PROVIDED TEXT »
## BEGIN
This was easily modified to become the final rule:

{ns}:n <=> _ :e :n ;

Some rules, such as the rules for vowel harmony, could not be approximated in this way using the present discovery program, and they were designed just by looking at the examples. For any linguist, the relevant rules emerge when one looks at the contexts of the pair symbols in the examples e.g. by using fgrep or Emacs occurs command.

8.3.2. The two-level rule grammar

The whole rule set consist of eleven groups:

Common definitions that are used in all rule groups.
Rules for consonant gradation and other alternations which may occur both in nominals and verbs.
Vowel lengthenings and shortenings common to nominals and verbs.
Alternations of stem final vowels in nominals.
Rules for various consonant alternations in nominal stems.
Rules which control the shapes of some endings and the types of nominal stems with which they may be combined.
Alternations of stem final vowels in verbs.
## END
PROMPT A »
Please copy word for word the part of the listing that opens with the line containing "You are a computer-use agent. 830x423 pixels." and runs through the end of the listing, leaving the pictures out.
PROMPT B »
Continue the passage on two-level rule grammar from its last sentence.
The passage on two-level rule grammar and the listing have no connection to each other.

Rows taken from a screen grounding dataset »
## BEGIN
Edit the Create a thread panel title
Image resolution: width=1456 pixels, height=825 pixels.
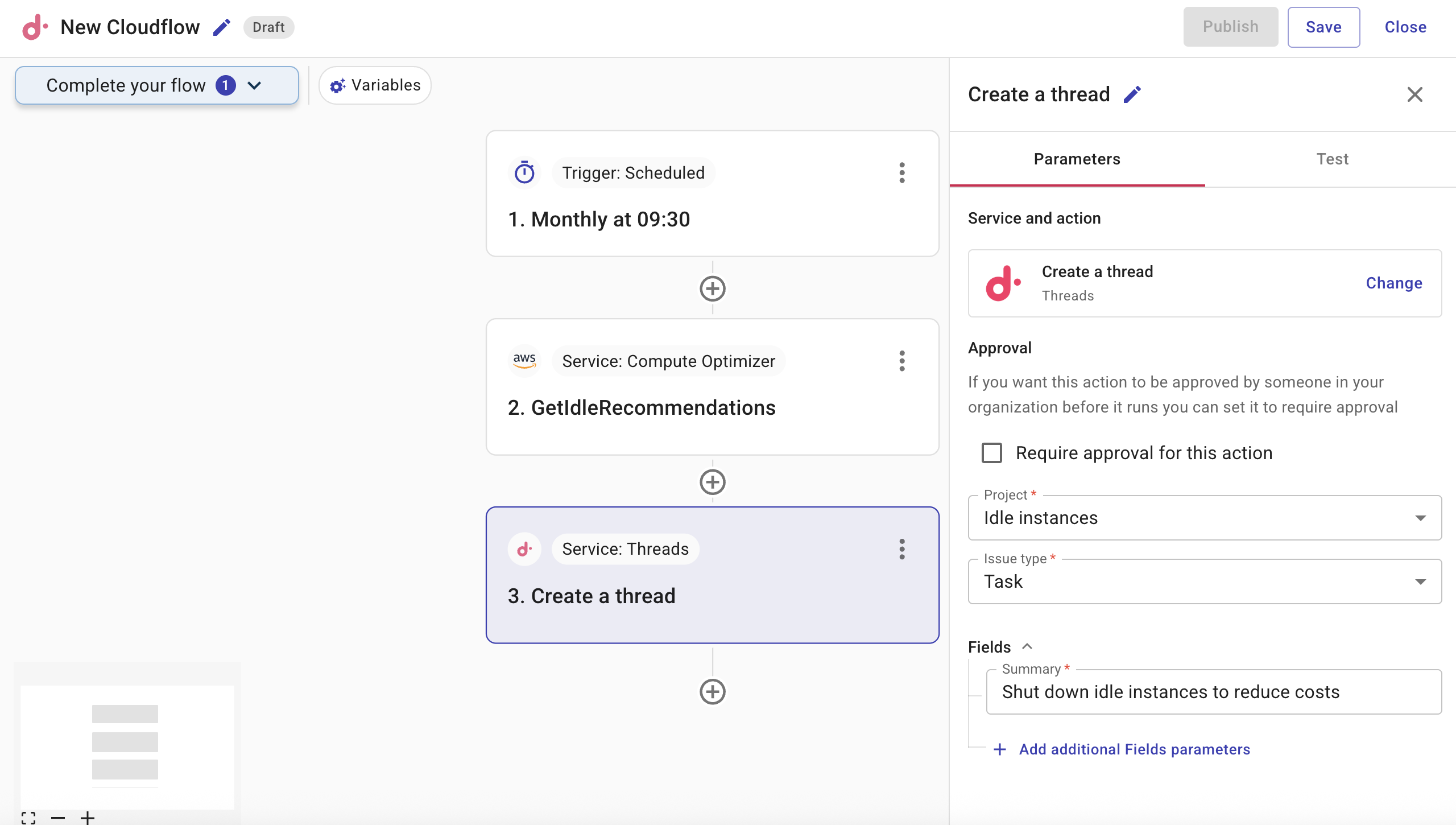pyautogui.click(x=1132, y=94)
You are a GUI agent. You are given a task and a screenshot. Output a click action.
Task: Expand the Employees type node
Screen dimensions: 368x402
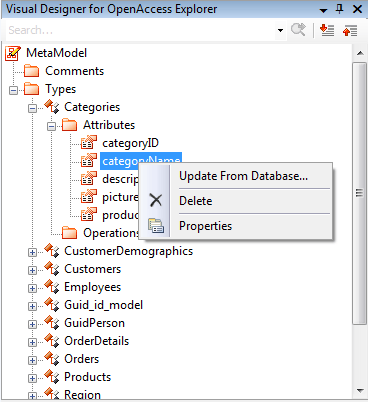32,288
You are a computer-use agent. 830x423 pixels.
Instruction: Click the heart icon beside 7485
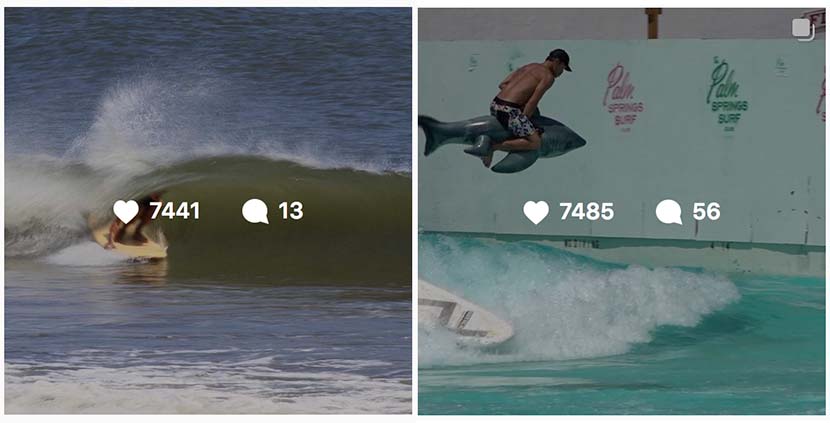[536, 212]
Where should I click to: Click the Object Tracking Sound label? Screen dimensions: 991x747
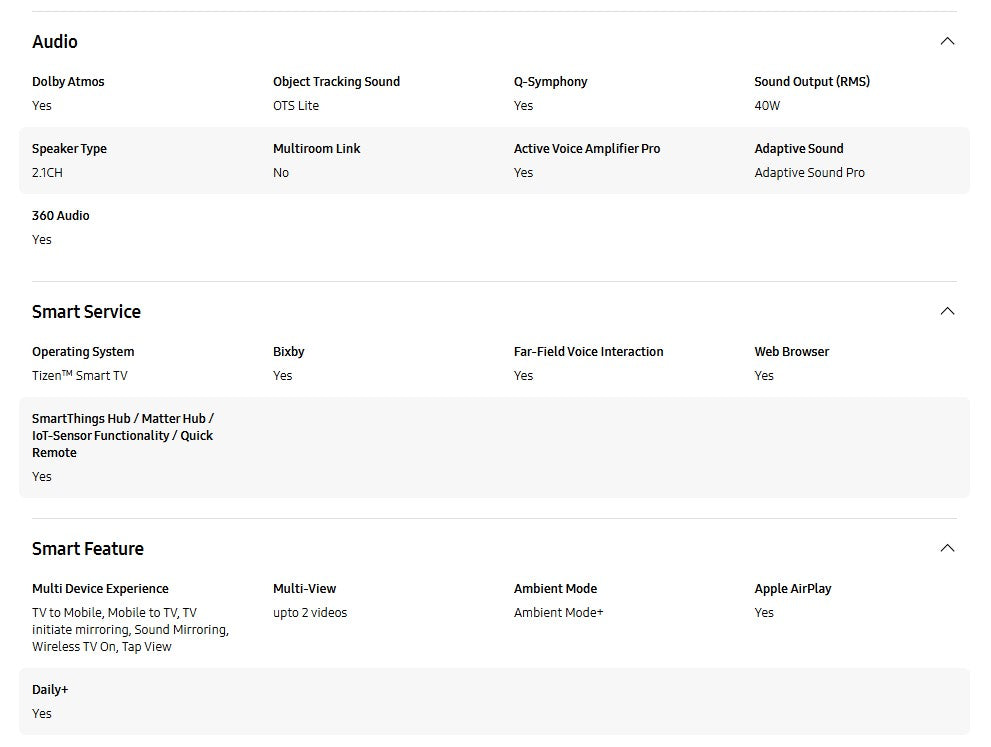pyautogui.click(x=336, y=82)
## END
TASK RESPONSE A »
You are a computer-use agent. 830x423 pixels.
Instruction: Click the heart icon beside 7485
[536, 212]
Where should I click to: Click the Object Tracking Sound label? Screen dimensions: 991x747
pyautogui.click(x=336, y=82)

TASK RESPONSE B »
Alternations of stem internal consonants in verbs.
Rules for producing the correct shapes of verb endings.
Rules which control alternative forms which are accepted as input but which are not desired to be present in the output base forms of the analyzer which produces the base forms.
A few rules needed for generating the base forms

The nine first groups the rules that are common to both relations in the configuration discussed above, ofi-rules.twol, the extra rule for the relation between the levels 4 and 5 ofi-rules-extra-in.twol and the extra rule in the relation between the levels 2 and 3 ofi-rules-extra-out.

8.4. Affixes

All information about inflectional affixes and their combinationss is strored in one CSV file with some 170 rows: ofi-affixes.csv. For each affix, this file contains some columns which is needed for building a LEXC format lexicon out of the affix entry.

The name of the LEXC sublexicon to which the affix belongs.
The name(s) of the LEXC sublexicon(s) whose affixes or entries may follow this affix.
The morphophonemic representation of the affix as it appears on the level 4 of the overall structure.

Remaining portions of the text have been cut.